A superb Mutiny on the Bounty for the 20th century U.S. Navy. There had never been any mutinies in American navies, so Herman Wouk had to invent one! The action is taut, and nothing is superfluous. The action is gripping. Bogart as the embattled paranoid martinet is usually superb, if transparently melodramatic at times. The naive officers look sympathetic and the Iago-like. McMurray is a vice hold of a performance.
The story is about the psychological disintegration of Captain Queeg (Bogart), the mutiny, and the court martial. McMurray is good on superficially plausible charm and he shows well his weasel-like capacity to set people up and then back away. He has literary pretensions and the film suggests that art and life can conflict over trustworthiness and other issues of human relationships. The fetid claustrophobic feel of the ship (a war time minesweeper) is convincing and the dynamics of ship life are well brought out. Jose Ferrer is excellent as the defending lawyer and E.G. Marshall gives his usual coldly cerebral persona another work out as the prosecuting lawyer. I found Queeg’s courtroom disintegration too Perry Mason simple and unconvincing, but it is on the whole an involving courtroom scene in line with other courtroom dramas the 50s excelled in (The Wrong Man, Billy Mitchell). Surely this had a lot to do with McCarthy, a Hollywood riposte to McCarthyite hearings.

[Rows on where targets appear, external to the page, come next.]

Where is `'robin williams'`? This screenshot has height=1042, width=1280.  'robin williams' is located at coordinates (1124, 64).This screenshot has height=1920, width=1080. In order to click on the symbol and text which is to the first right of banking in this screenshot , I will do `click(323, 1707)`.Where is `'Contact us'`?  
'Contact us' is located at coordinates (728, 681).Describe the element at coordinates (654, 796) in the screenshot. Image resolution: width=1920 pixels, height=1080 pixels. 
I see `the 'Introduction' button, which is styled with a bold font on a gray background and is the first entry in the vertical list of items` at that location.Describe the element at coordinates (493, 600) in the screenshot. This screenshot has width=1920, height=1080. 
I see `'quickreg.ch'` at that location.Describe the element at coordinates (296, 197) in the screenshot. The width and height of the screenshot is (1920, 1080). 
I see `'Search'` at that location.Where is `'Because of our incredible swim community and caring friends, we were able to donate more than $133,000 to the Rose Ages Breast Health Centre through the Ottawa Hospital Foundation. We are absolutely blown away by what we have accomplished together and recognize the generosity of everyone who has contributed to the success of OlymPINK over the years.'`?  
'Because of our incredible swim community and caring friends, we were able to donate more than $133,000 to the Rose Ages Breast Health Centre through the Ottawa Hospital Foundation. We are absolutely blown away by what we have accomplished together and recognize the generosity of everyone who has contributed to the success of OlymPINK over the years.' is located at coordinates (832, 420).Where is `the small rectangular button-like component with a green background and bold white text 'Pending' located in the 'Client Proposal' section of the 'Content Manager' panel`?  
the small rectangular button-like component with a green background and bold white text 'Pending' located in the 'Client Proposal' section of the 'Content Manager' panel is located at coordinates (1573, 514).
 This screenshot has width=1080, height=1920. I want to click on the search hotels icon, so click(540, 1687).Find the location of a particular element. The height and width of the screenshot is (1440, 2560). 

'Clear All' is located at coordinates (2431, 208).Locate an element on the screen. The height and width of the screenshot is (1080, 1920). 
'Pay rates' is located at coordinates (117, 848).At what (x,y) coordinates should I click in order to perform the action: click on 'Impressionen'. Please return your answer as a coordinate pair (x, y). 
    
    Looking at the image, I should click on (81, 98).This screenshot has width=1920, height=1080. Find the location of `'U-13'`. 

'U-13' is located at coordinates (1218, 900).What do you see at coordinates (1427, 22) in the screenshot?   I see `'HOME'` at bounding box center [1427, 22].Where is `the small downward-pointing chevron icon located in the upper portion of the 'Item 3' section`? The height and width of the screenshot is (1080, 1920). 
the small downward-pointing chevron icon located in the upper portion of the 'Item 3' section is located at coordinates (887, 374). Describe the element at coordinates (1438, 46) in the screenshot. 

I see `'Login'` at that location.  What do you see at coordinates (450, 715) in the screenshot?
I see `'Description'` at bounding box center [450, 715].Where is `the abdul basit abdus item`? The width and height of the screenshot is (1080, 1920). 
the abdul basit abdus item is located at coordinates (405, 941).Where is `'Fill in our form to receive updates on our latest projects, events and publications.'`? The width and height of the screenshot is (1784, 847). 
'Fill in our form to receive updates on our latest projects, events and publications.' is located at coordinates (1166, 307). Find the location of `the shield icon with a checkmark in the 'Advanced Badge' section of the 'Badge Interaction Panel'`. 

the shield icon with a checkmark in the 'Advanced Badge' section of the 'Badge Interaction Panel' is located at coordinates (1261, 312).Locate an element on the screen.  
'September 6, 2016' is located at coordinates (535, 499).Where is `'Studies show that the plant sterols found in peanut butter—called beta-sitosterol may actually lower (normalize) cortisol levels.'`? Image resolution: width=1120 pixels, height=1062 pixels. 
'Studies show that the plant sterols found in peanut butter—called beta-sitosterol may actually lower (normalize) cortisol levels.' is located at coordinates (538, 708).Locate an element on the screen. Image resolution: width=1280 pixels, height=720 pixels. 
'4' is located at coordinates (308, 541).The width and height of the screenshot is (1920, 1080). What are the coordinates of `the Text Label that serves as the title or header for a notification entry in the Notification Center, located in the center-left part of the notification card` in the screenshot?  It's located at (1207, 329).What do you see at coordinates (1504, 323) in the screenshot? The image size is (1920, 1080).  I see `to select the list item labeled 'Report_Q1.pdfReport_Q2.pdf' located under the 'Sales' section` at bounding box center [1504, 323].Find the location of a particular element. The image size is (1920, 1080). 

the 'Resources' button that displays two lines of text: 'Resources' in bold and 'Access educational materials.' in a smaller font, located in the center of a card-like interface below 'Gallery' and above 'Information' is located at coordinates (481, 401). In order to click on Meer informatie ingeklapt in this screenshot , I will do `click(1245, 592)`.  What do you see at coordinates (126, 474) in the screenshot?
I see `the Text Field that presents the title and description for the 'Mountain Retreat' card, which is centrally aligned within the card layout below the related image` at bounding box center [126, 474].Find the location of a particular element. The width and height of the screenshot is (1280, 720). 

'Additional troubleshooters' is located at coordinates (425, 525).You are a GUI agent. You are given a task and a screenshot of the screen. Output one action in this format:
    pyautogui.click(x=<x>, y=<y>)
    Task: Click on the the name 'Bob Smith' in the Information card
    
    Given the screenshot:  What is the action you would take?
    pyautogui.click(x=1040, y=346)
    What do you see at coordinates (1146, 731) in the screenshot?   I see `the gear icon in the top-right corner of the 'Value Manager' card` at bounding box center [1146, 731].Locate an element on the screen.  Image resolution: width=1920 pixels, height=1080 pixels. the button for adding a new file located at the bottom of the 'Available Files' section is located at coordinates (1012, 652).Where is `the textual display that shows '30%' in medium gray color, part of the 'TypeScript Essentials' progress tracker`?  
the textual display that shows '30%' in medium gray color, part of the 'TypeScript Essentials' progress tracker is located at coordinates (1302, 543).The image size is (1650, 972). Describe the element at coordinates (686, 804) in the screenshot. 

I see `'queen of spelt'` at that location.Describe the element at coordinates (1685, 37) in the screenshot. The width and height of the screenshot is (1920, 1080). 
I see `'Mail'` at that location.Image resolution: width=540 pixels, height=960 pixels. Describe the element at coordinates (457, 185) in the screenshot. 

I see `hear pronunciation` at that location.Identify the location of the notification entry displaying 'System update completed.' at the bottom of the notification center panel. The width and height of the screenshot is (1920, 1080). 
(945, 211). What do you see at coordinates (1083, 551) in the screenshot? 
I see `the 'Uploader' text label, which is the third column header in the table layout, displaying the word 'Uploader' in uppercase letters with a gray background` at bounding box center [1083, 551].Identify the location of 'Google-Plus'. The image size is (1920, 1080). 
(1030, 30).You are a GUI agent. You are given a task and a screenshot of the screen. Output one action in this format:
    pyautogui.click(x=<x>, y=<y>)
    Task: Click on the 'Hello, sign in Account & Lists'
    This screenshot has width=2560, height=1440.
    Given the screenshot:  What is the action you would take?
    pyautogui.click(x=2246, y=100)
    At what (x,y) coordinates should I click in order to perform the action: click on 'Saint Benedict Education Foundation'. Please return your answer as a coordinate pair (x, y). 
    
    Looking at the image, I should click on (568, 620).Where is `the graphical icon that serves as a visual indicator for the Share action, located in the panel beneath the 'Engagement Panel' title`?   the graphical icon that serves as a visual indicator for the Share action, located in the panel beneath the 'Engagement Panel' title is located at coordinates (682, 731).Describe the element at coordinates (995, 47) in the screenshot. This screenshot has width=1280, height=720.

The film seems to delight in our ambivalences about military authoritarianism: we consider it acceptable when it assuages our vanity in being deemed to be worthy of us and when it puts on an affable face, but when it acts according to an original personality(Queeg’s), we feel the need to undermine it, this is what the officers did. Ferrer exposes the duplicitously shitty McMurray at the end, and he gives a speech about acknowledging the war experiences of everyone.